To be clear, it seems that most of us start with, “Find someone else to play with then” and “Just tell her that you don’t like that” or “Let the teacher know.” We all start rightly. And then, we begin to change those refrains because lots of kids do not want to tell the teacher and, I don’t know, we’re just tired is all. We watch to see if what our children say is happening is actually happening. When we see that it is, evolution makes some of us ugly: Mama bears don’t play.
It’s a whole new ballgame when you have a kid being an actual jackass to your kid. I’m talking actual meanness – making fun of, pushing, excluding – which some say is a part of childhood, but which I say has no business in the world of young children. Or, how about anywhere, for that matter. It is happening in kindergarten and first grade and second grade classrooms and it is happening to boys and girls. It is happening during school while girls are choosing who to sit next to at circle time and it is happening on the playground when boys are picking football teams. Beautiful little girls who I’d never think could be teased still get nailed; boys who are great little guys do, too. When there is a jerk in the class, no one is safe. It happens in secret and when adults’ backs are turned and it is bothersome to kids. Probably, it is bothersome even to these little jerks who are acting like brats because hurt people are the only ones who hurt people.
I’ve heard of mothers planning play dates with other kids and excluding the one who is acting like a jerk. I’ve heard of parents requesting that their children not be put in the same classroom as the kid who is acting like a jerk to their kid. I obviously use a different method. More Mike Tyson, only with words.
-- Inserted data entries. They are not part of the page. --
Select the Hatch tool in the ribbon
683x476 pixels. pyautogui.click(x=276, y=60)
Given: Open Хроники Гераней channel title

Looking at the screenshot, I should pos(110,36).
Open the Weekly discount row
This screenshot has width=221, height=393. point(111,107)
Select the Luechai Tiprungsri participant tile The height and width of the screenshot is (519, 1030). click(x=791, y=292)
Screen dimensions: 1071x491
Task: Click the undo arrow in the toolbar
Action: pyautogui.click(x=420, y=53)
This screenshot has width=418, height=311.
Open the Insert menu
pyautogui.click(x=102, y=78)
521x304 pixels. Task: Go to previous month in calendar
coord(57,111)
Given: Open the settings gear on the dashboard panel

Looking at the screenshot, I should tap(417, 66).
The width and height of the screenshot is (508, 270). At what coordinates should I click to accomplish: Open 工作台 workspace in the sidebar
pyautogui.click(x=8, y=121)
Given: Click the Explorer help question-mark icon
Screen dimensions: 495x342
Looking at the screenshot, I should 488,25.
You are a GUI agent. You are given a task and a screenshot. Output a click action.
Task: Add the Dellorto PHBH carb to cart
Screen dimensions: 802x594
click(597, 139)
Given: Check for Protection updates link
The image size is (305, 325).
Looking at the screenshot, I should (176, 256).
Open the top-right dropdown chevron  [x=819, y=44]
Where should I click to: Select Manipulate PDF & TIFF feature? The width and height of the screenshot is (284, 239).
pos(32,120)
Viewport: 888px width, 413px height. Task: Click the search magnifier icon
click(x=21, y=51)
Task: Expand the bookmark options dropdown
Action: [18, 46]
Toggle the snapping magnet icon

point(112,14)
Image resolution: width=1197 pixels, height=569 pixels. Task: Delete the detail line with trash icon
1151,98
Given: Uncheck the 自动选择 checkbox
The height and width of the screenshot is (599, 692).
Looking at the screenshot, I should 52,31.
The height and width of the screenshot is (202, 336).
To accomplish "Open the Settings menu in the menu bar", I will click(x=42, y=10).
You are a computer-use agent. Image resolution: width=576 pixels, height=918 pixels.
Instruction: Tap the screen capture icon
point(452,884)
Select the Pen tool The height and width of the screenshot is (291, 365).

After we laughed about my comment, I asked my kid what he does when someone says something that hurts his feelings and he said this: “I rise up out of it all by going inside my brain and thinking about how I know myself.”
I did not teach him this shit. I am trying to teach him other, less evolved shit and he is not listening to me. If this is not proof that each human is his/her own unique human soul, I don’t know what else is. I certainly did not fill his teacup with any of this.
The hardest part of parenting is how we just never know when the new thing begins – when meanness starts, when the world changes, when they change. I’m often one step behind. And sometimes, light years.
And so, on we grow, together. And by we, I mostly mean me.
I just have to believe that the goodness of the world outweighs the bad, that the sweethearts outweigh the jackasses, that each little boy or girl will know their worth does not begin or end with someone who is treating them poorly.
When I’m not fired up, we will continue to talk about the importance of kindness, about how it can change someone’s whole day, about how much better it feels to live that way. And then I’ll just hope and pray that they remember that more than they remember the other stuff I’ve said.
And P.S. If it ever happens that your entitled little sweetheart tells you about some kid who asked him about his tiny penis, I’m sorry. Well, kind of.